Unfortunately, Bleeding Gods‘ propensity for melding styles also represents something of a Damoclean sword. While the thrash influence serves to emphasize the riff work, some of the other inclusions don’t fare so well. “Tripled Anger” apes Dimmu Borgir with its overwrought intro and insistent horn section, bleating throughout the song’s mundane shelf-life, and although admittedly enjoyable, “Inhuman Humiliation” borrows a progression ripped straight from Behemoth‘s “Blow Your Trumpets Gabriel.” I commend any band attempting to enhance their palette, but these genre excursions simply don’t work on their own merits. Despite these creative endeavors, in a tragic twist of irony, it’s a pervasive homogeneity that ultimately halts the record from reaching truly Olympic heights. Commanding any ingenuity in this genre can be an uphill struggle at best; lamentably Dodekathlon observes a truly Sisyphean task in its ability to maintain memorability over its concept-defined near-sixty minute length, sadly rendering half of the album largely indistinct.

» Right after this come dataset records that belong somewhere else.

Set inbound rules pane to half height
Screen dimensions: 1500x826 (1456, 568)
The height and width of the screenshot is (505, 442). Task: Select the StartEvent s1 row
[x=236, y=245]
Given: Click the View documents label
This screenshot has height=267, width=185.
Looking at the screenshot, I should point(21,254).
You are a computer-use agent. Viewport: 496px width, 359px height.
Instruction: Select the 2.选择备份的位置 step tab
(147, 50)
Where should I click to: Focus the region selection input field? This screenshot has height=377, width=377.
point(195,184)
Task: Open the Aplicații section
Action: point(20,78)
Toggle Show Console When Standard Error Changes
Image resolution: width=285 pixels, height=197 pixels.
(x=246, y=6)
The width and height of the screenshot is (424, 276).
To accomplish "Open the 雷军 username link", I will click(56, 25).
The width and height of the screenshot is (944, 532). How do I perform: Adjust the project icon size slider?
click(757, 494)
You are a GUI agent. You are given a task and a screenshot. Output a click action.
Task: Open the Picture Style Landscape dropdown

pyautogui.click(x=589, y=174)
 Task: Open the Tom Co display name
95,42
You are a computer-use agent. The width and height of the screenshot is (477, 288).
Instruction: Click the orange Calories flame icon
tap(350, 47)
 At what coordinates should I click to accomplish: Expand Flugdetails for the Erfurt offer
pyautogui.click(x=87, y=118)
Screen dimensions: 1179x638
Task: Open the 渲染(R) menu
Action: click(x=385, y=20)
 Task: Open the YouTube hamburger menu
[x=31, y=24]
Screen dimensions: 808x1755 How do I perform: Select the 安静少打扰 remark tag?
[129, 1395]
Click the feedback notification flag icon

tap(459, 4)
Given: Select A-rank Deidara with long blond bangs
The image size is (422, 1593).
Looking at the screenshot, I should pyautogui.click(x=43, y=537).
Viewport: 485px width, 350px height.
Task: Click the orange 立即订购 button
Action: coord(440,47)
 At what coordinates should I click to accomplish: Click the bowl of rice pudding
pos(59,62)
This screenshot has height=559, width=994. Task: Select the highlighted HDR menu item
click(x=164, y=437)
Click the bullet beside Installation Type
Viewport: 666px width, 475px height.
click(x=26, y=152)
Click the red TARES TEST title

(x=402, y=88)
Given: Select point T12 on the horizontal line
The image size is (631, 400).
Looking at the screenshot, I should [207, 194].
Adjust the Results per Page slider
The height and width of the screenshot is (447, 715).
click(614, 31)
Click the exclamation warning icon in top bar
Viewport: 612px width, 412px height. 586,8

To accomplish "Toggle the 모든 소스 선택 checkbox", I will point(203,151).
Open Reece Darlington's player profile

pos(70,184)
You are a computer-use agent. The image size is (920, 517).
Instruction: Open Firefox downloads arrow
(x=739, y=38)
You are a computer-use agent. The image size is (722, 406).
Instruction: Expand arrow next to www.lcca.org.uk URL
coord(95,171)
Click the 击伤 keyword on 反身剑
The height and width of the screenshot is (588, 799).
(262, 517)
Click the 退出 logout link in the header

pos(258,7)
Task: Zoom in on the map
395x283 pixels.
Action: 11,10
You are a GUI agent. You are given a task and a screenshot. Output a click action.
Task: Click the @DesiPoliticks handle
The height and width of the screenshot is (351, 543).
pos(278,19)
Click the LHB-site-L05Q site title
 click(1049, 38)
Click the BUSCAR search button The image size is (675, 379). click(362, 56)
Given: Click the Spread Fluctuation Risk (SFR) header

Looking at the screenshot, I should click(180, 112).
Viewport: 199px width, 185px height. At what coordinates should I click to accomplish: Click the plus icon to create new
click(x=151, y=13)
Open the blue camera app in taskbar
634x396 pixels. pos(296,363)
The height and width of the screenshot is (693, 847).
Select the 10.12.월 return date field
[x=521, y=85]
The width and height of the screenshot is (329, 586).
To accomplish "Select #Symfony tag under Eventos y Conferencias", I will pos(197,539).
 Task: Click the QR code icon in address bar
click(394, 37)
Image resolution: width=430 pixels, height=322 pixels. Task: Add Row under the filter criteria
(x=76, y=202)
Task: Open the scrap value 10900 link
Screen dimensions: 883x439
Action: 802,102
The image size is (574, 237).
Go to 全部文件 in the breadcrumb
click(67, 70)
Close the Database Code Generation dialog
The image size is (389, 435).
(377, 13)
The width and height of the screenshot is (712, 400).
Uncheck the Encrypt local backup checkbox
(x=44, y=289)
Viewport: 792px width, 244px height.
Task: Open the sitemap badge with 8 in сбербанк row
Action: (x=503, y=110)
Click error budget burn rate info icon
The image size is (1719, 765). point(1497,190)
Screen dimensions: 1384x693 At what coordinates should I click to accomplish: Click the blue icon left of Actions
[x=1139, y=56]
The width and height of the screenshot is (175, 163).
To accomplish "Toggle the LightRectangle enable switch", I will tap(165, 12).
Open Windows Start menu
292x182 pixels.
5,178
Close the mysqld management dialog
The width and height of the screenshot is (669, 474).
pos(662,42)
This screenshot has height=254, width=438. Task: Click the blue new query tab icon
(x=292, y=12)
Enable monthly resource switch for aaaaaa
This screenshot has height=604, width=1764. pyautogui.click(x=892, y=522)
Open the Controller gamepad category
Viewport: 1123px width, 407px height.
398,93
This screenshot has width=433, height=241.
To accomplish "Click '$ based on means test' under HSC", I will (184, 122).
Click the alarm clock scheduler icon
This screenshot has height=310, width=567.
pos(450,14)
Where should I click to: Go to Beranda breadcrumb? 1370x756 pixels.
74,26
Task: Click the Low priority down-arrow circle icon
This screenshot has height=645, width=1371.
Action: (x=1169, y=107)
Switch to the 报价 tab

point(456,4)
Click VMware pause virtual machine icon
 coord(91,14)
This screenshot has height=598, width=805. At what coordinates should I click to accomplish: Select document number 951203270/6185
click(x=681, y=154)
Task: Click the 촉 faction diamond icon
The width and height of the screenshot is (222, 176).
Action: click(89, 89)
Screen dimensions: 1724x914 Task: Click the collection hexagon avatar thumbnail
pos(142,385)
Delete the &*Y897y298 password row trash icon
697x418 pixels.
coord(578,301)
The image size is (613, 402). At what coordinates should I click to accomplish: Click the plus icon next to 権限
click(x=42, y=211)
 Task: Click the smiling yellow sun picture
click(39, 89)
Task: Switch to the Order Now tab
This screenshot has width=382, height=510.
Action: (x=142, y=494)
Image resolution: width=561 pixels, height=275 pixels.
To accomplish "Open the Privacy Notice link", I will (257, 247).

What Dodekathlon does enjoy is the glory of promise. Many of the ideas and subtleties that are incorporated into the album’s mass are easily on par with the band’s peers. Vocalist, Mark Huisman, employs a gorgonic growl that propels the material over drummer, Daan Klemann’s, labyrinthine foot-work, but it’s guitarists, Rutger Van Noordenburg and Ramon Ploeg, who truly elevate the album. Their tight riffing and sharp, yet elegiac, soloing adds an extra dimension to what could otherwise have been an also-ran release, softening the blow of the production’s industry-standard compression.
Caught between a stylistic Scylla and Charybdis, Bleeding Gods are a band attempting to tackle a lofty concept inside a cyclopean category. Although Dodekathlon doesn’t always hit the mark, when it does, it offers a glimpse into a potentially bright future, full of bloody victory and brooding tragedy. Until such a time comes for the band to take their seat amongst the pantheon, Dodekathklon remains a worthy, if occasionally analogous, entry.